Miss Mulkerrins for the appellant does not challenge the lawfulness of a conditional release but she does argue that Dr Salter's desire for a restriction order for the purpose of securing the appellant's safer release into the community in future is not a valid reason for making a restriction order today. Her argument seems to us to come to this: as soon as the appellant is returned to hospital his condition is brought under control and he presents no risk of harm to anybody let alone serious harm. Therefore he should be released back into the community and a restriction order is both unnecessary and inappropriate. Dr Salter cannot, within a very short time span, ask for a restriction order and then ask the Secretary of State for the appellant's conditional discharge. We cannot accept her argument. In our judgment the sole issue is whether the section 41 criterion is met namely a restriction order is necessary for the protection of the public from serious harm. If it is, the court's discretion to make such an order is triggered.
That a restriction order would protect the public from harm is, in our judgment, beyond argument. But the section refers to serious harm. The point is rightly taken that no member of the public has suffered serious harm from the appellant in the past. In his recent report for this court Dr Salter put it this way:
"The patient has, as yet, not conducted an offence of sufficient severity to warrant detention at a medium secure level. In my opinion, this is a matter more of luck than anything else and if the patient does not receive some form of treatment that persuades him of the need to remain engaged, the chances of him re-offending in the long term are quite high."
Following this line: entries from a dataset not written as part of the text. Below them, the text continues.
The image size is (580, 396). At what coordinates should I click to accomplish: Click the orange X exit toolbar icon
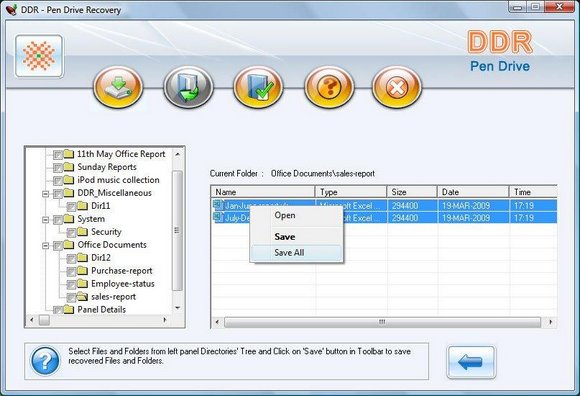click(x=397, y=87)
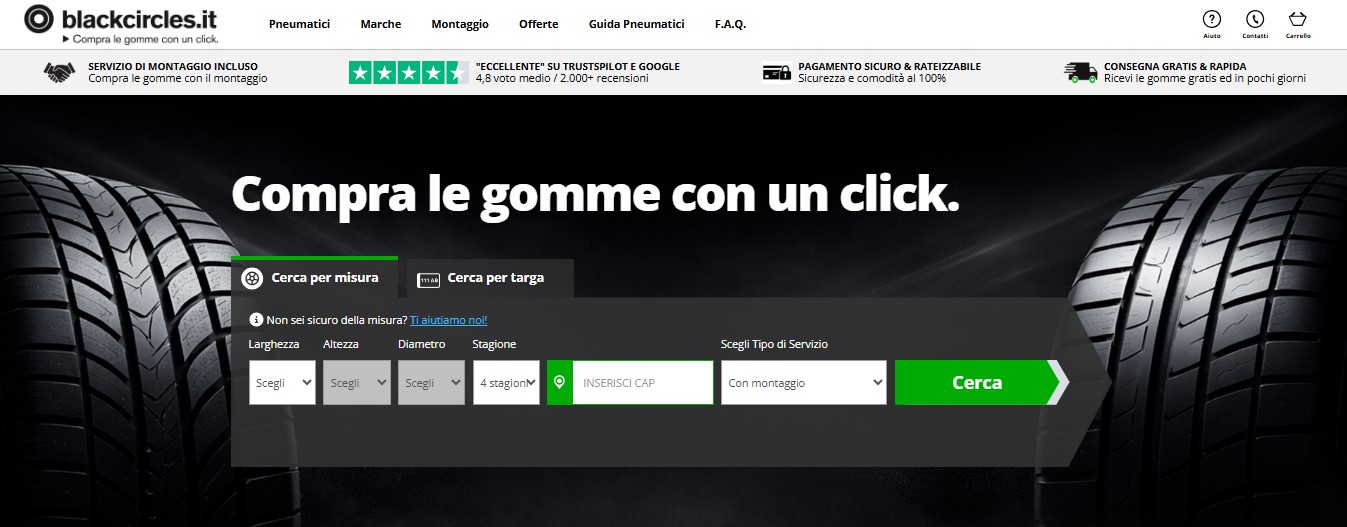This screenshot has width=1347, height=527.
Task: Open the Pneumatici menu
Action: (x=299, y=24)
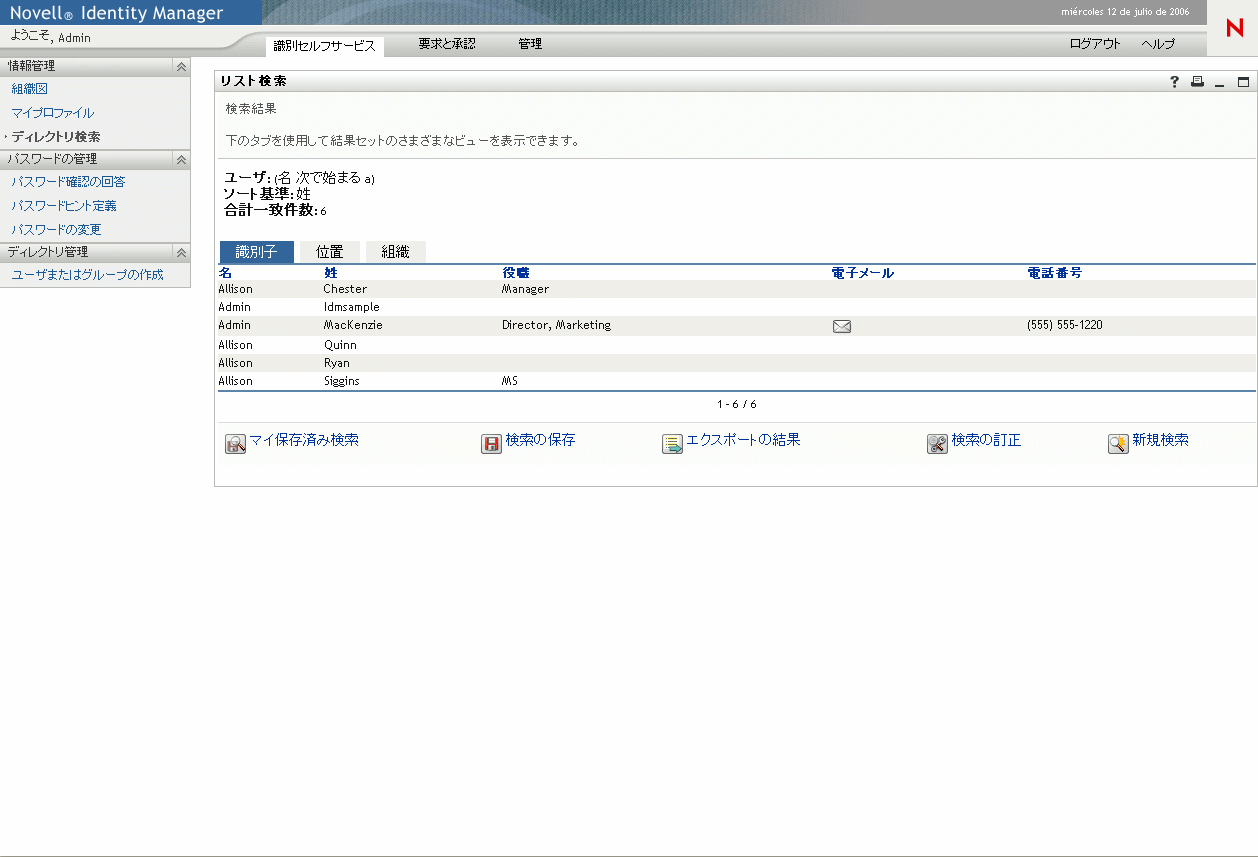Open the 組織図 page

(30, 89)
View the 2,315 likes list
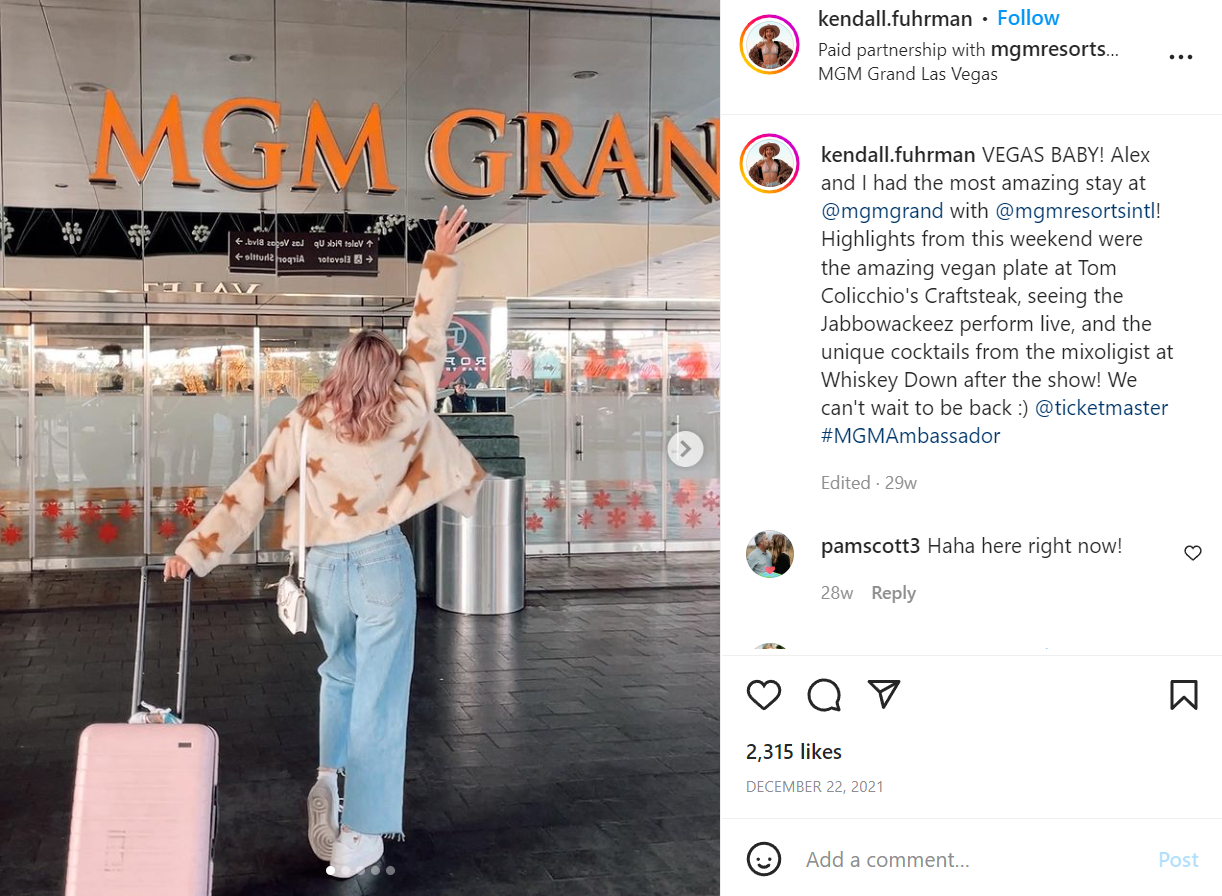Screen dimensions: 1222x896 (794, 752)
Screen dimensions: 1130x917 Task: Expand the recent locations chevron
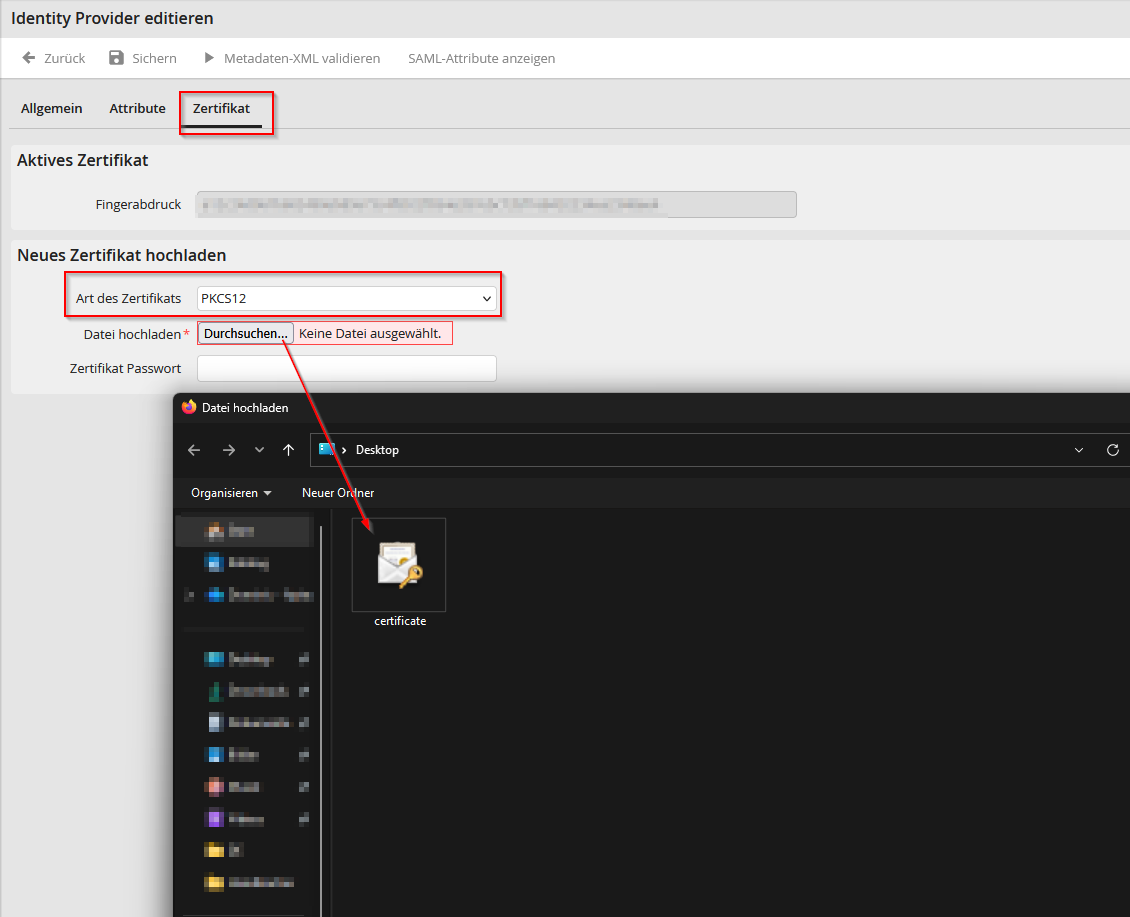[x=259, y=450]
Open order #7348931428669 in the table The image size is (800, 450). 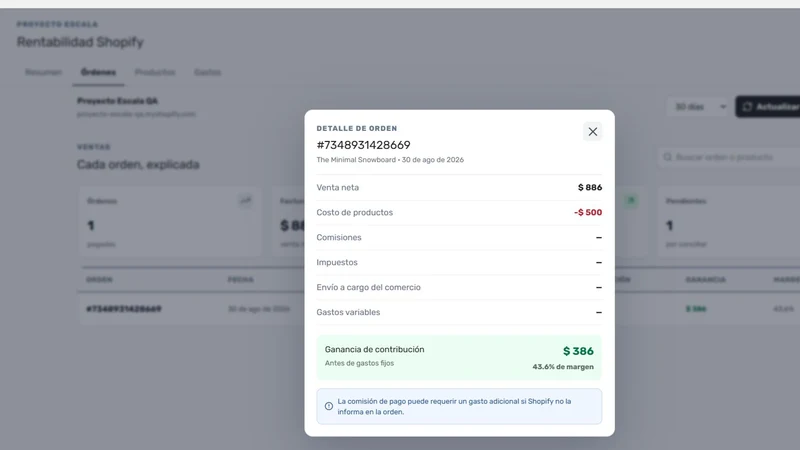[x=123, y=309]
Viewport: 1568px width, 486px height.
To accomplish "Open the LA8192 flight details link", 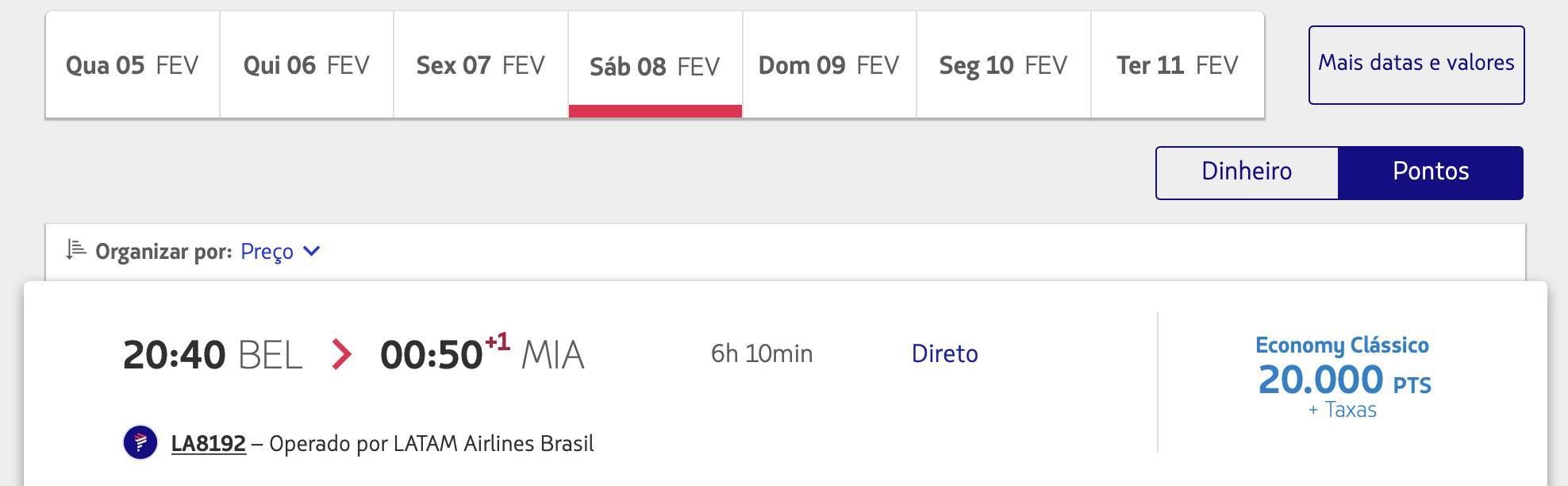I will click(209, 443).
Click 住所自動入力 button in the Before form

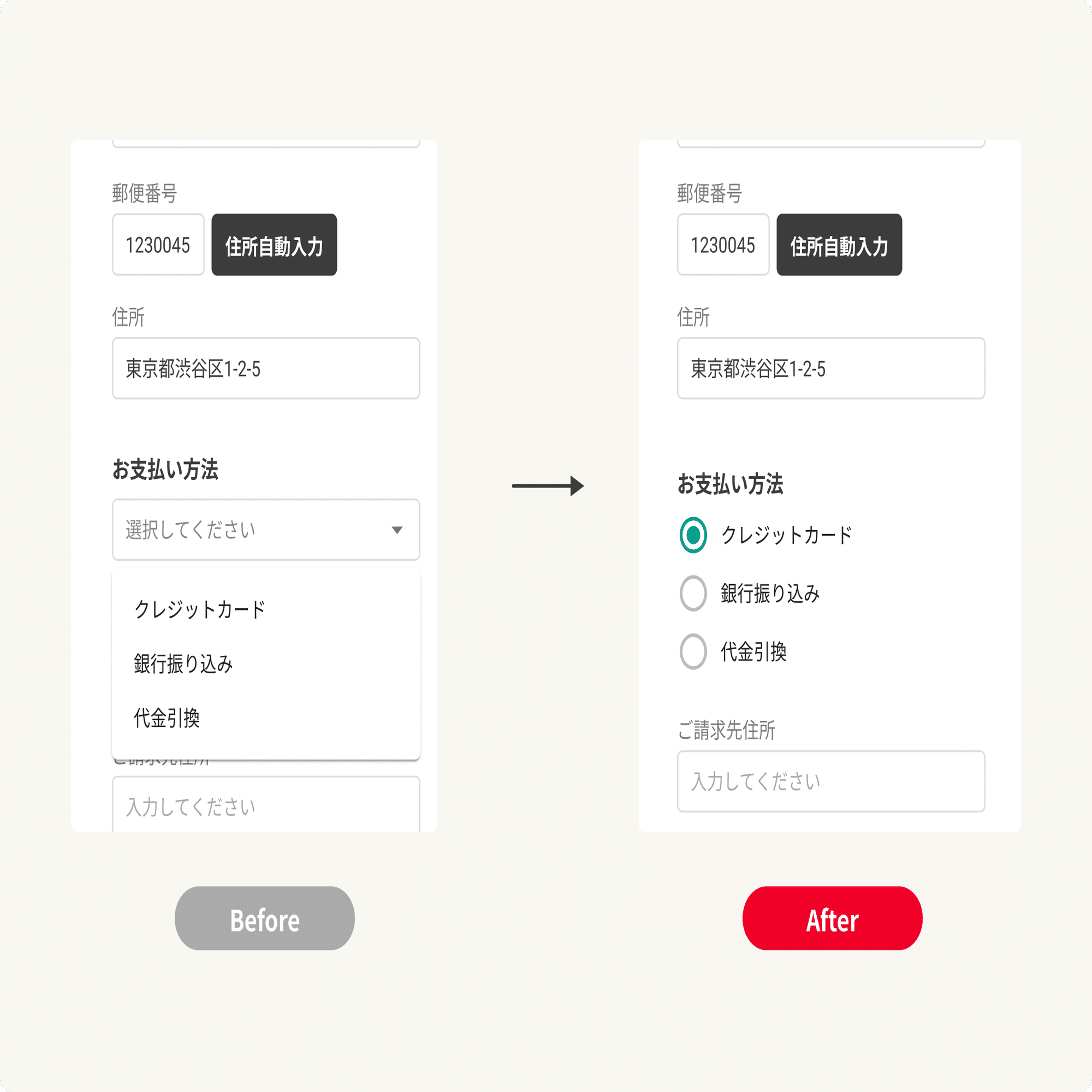274,245
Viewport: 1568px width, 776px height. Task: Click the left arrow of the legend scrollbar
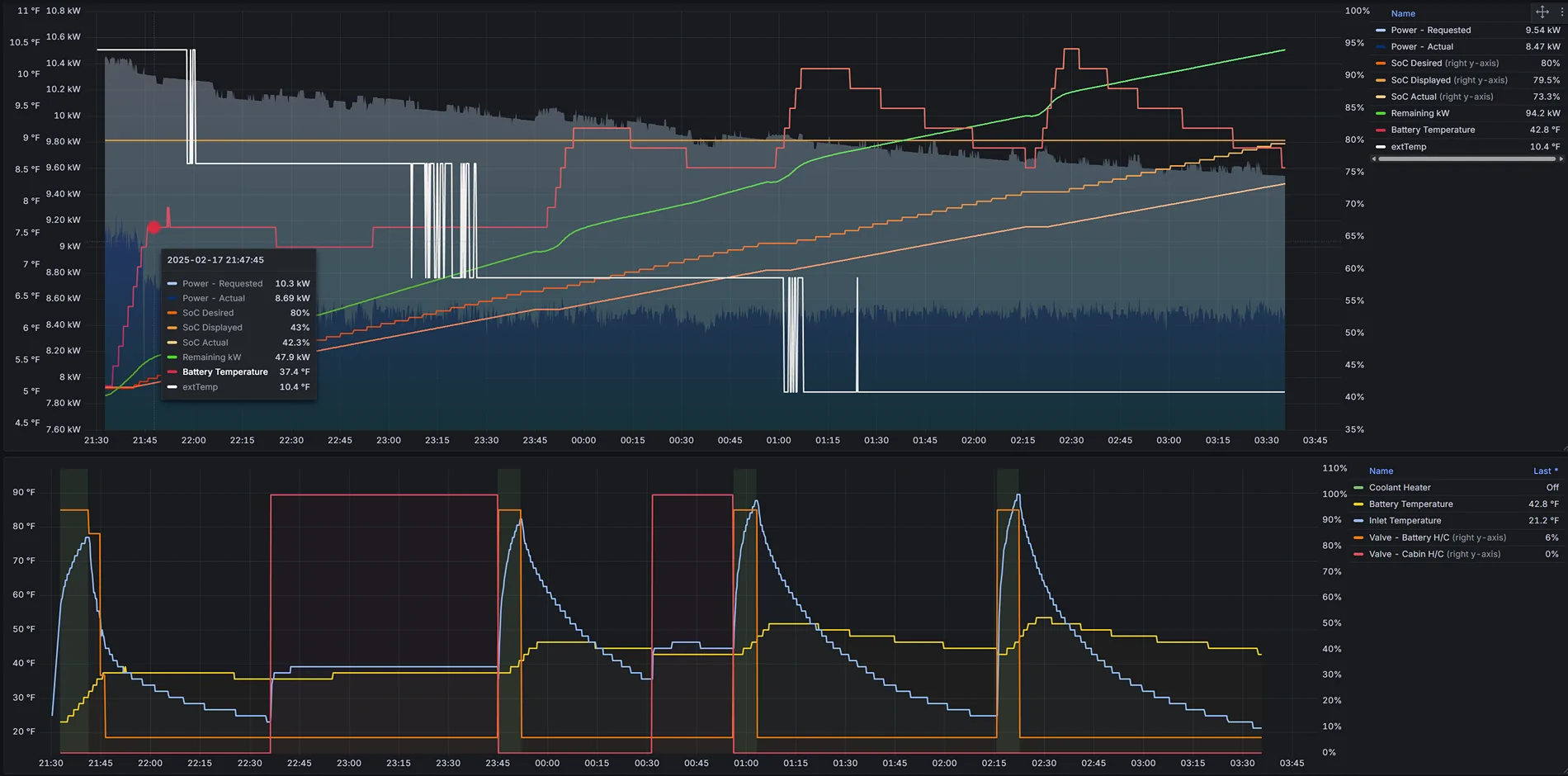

At the Crown Court Judge Zucker asked him:
"Q. Either you think that in the circumstances there is a risk of serious harm or you don't?
A. There is a risk, indeed, your Honour."
A little later in his evidence he said the doctors had fortunately been able to intervene before the appellant had gone beyond low grade assault, the implication being it was only a matter of time before something more serious happened.
The risk is of a sudden and provoked assault by the appellant when he is unwell. The severity of such an assault cannot be predicted solely on the basis of what has occurred in the past. Dr Salter spoke of a "blow to the face or possibly worse". Sometimes the extent of the injury that results from an assault is a matter of chance. There are cases in this court's experience where one punch has led to death and others where a grave and sustained assault has led to minimal injury. The court has to look not just at what has happened in the past but at the risk of what may happen in the future.
It is for the Judge to decide under section 41 whether there is a real risk of serious harm to the public. The Judge concluded, rightly in our view, that without the restraint of conditions it was extremely unlikely the appellant would take his medication and that if he failed there was a real risk of serious harm to the public. In our judgment he was right and the statutory criteria in section 41 were met. Dr Salter's evidence before us, which we accept, was to the same effect. It was and remains therefore appropriate to make a restriction order in this case. The appeal is therefore dismissed.